Welcome to The Nonlinear Library, where we use Text-to-Speech software to convert the best writing from the Rationalist and EA communities into audio. This is: EIS XII: Summary, published by Stephen Casper on February 23, 2023 on The AI Alignment Forum.
Part 12 of 12 in the Engineer’s Interpretability Sequence.
TAISIC = “the AI safety interpretability community”
MI = “mechanistic interpretability”
There might be some addenda later, but for now, this is the final post in The Engineer’s Interpretability Sequence. I hope you have found it interesting and have gotten some useful ideas. I will always be happy to talk to people about the topics from this sequence in the comments or via email. For now, the last thing I will do is offer a summary of key points post by post :)
A Prequel: Toward Transparent AI: A Survey on Interpreting the Inner Structures of Deep Neural Networks (Räuker et al., 2022)
A survey of over 300 works on inner interpretability from an AI safety perspective.
All opinions in this sequence, however, are my own and not necessarily those of coauthors or other affiliates.
EIS I: Intro
Lots of interpretability research exists, and the field is still rapidly growing.
Most of it is not very productive, and there is a significant gap between the research and practice. Interpretability tools aren't used much by engineers working on real alignment problems.
If one of our main goals for interpretability research is to help us with aligning highly intelligent AI systems in high stakes settings, we should be working on tools that are more engineering-relevant.
EIS II: What is “Interpretability”?
This post introduced a parable about two researchers trying to solve a problem.
The moral of the story is that we should not privilege difficult or interesting methods over easy and simple ones. It is key not to grade different tools on different curves.
From an engineer’s perspective, the term “interpretability” isn’t that useful.
Whatever we call “interpretability” tools are entirely fungible with other techniques related to describing, evaluating, debugging, etc. in models.
Mechanistic approaches to interpretability are not uniquely important for AI safety. MI tools have the potential to help identify and fix deceptive alignment failures, but...
There are many non-deceptive ways AI could go wrong.
MI is not uniquely useful for fixing deceptive alignment and especially not uniquely useful for fixing non-deceptive alignment failures.
EIS III Broad Critiques of Interpretability Research
There is a growing consensus that interpretability research is generally not very productive or engineering relevant.
There is also a growing consensus that better evaluation is needed.
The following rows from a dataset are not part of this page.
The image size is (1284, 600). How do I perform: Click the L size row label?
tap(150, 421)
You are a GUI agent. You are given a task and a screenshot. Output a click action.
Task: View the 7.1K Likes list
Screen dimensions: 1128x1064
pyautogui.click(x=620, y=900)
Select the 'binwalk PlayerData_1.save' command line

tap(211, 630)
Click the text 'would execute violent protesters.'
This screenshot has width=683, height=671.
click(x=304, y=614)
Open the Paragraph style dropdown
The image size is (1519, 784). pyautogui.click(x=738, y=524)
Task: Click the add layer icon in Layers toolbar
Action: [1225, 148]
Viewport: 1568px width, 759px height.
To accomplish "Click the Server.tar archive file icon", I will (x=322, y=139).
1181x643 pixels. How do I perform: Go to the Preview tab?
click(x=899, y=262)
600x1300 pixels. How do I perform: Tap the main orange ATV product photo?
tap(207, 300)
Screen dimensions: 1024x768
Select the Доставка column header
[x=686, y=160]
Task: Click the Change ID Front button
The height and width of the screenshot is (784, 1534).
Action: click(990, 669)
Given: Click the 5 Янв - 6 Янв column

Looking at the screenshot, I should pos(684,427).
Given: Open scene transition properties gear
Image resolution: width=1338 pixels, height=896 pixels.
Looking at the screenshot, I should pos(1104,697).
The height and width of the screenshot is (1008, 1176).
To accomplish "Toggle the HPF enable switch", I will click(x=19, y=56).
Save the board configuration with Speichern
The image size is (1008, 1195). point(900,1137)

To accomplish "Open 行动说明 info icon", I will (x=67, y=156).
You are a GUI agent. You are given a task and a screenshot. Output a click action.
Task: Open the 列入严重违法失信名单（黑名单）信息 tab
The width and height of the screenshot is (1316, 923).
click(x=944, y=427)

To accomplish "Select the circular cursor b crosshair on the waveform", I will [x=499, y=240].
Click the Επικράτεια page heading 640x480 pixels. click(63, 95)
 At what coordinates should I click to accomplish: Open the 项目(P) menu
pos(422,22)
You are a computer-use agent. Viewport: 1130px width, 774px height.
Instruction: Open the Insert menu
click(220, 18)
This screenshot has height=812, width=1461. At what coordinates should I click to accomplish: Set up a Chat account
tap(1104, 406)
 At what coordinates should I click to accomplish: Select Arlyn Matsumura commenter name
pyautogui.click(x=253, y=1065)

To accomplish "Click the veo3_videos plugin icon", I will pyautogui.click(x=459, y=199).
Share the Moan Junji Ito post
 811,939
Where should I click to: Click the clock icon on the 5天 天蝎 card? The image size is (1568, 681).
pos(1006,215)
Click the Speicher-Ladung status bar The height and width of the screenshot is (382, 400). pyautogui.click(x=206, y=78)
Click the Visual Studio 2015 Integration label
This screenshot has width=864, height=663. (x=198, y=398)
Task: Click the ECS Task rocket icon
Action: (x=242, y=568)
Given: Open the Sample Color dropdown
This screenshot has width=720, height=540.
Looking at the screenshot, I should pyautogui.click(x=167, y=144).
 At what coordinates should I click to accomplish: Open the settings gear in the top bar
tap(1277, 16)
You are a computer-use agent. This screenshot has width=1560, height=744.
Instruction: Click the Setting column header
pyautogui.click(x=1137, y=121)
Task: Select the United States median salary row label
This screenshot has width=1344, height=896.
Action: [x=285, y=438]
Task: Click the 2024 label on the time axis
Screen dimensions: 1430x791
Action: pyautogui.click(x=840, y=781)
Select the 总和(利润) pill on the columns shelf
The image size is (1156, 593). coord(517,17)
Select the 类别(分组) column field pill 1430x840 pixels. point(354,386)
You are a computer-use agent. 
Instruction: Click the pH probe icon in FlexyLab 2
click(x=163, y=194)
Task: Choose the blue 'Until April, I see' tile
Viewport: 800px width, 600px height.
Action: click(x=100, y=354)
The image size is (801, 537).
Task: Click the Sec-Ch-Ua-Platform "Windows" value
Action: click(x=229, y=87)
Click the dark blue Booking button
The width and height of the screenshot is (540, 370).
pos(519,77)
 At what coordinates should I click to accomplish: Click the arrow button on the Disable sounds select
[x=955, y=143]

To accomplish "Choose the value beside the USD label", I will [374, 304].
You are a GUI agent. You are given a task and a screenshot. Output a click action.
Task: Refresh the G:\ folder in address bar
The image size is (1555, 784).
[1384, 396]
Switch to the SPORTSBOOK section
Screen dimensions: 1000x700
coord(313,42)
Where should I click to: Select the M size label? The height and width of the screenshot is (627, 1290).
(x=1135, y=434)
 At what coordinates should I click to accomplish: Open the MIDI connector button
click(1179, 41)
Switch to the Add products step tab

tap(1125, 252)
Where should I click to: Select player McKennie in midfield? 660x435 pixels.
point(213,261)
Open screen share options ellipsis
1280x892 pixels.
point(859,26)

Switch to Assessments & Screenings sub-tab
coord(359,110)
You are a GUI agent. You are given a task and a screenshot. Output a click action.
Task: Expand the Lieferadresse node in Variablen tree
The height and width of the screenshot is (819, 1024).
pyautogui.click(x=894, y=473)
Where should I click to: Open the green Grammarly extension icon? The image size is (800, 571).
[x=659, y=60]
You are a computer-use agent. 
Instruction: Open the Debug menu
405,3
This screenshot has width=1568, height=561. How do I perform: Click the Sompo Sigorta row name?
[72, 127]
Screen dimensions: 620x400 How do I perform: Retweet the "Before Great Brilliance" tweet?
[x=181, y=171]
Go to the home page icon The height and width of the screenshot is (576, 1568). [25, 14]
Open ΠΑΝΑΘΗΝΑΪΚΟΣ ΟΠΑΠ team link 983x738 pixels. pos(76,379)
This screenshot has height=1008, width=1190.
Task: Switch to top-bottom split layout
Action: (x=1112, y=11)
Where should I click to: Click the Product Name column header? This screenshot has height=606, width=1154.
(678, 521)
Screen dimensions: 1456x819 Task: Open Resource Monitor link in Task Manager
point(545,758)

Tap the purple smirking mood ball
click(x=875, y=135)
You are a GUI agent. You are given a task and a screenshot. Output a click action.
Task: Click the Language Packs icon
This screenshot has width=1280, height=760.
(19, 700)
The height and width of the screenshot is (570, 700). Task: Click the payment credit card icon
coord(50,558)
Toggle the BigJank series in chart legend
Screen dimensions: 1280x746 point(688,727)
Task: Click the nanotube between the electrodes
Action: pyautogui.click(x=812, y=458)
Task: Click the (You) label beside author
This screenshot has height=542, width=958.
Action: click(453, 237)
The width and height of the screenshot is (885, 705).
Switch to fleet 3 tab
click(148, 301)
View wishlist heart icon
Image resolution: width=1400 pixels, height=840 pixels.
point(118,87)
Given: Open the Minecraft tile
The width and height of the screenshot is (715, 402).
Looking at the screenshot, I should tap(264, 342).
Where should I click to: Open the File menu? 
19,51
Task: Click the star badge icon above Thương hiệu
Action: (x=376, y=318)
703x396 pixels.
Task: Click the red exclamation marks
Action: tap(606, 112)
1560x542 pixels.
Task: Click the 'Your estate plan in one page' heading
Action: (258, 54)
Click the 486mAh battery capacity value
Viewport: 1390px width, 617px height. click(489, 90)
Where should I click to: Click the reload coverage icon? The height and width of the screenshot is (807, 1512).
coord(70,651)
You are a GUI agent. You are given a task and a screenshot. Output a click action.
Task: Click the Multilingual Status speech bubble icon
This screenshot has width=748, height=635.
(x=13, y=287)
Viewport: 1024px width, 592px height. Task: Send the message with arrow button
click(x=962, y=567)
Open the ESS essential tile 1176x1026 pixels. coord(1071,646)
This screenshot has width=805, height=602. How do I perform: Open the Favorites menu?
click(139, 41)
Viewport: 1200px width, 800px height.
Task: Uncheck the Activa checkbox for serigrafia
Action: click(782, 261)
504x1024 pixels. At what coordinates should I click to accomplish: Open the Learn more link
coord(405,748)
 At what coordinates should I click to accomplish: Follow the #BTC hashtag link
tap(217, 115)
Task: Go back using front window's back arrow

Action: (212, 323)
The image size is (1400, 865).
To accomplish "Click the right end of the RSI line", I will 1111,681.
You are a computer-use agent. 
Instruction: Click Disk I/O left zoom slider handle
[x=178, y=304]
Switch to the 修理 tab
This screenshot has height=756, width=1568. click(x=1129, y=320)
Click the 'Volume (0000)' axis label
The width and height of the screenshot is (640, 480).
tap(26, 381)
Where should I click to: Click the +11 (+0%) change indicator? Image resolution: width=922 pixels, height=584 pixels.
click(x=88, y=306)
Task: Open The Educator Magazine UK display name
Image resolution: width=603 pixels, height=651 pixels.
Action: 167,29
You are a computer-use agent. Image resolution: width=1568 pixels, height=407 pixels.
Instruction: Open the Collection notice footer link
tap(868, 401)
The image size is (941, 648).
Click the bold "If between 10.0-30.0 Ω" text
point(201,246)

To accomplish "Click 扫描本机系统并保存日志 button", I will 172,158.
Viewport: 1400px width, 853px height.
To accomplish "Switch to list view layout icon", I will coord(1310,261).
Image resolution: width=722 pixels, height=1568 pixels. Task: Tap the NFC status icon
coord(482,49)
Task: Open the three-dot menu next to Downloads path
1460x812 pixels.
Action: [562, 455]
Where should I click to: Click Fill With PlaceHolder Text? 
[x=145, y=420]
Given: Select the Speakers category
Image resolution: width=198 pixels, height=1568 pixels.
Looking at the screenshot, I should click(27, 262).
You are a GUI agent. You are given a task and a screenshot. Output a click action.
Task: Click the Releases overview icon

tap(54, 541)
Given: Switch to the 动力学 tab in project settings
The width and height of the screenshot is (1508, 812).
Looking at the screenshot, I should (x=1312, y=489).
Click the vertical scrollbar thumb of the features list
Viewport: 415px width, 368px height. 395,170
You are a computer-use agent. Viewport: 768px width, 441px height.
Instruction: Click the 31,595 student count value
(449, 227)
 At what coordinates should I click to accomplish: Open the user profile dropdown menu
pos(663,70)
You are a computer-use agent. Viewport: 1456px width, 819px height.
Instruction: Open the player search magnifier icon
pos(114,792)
A lack of good evaluation methods may be the biggest challenge facing the interpretability research community.
There are three types of evaluation.
Intuition + pontification --> inadequate
Weak/ad-hoc --> still not enough
Based on engineering-relevant tasks --> what is needed
This can be based on one of three things
Making novel predictions about how a model will handle interesting inputs.
Controlling what a system does by guiding edits to it.
Abandoning a system that does a nontrivial task and replacing it with a simpler reverse-engineered alternative
Other common limitations of existing work
Poor scaling
Relying too much on humans in the loop
Failing to study combinations of tools
A lack of practical applications with real-world systems
EIS IV: A Spotlight on Feature Attribution/Saliency
Feature attribution/saliency methods are very common but unlikely to be very important from an engineering perspective.
These methods tend to be poorly evaluated, and when they have been subjected to task-based evaluation, they have not tended to fare well.
These methods just aren’t equipped to directly be very useful even when they work. They require scrutinizing samples from some data distribution. So the exact same things that feature attribution/saliency methods are equipped t...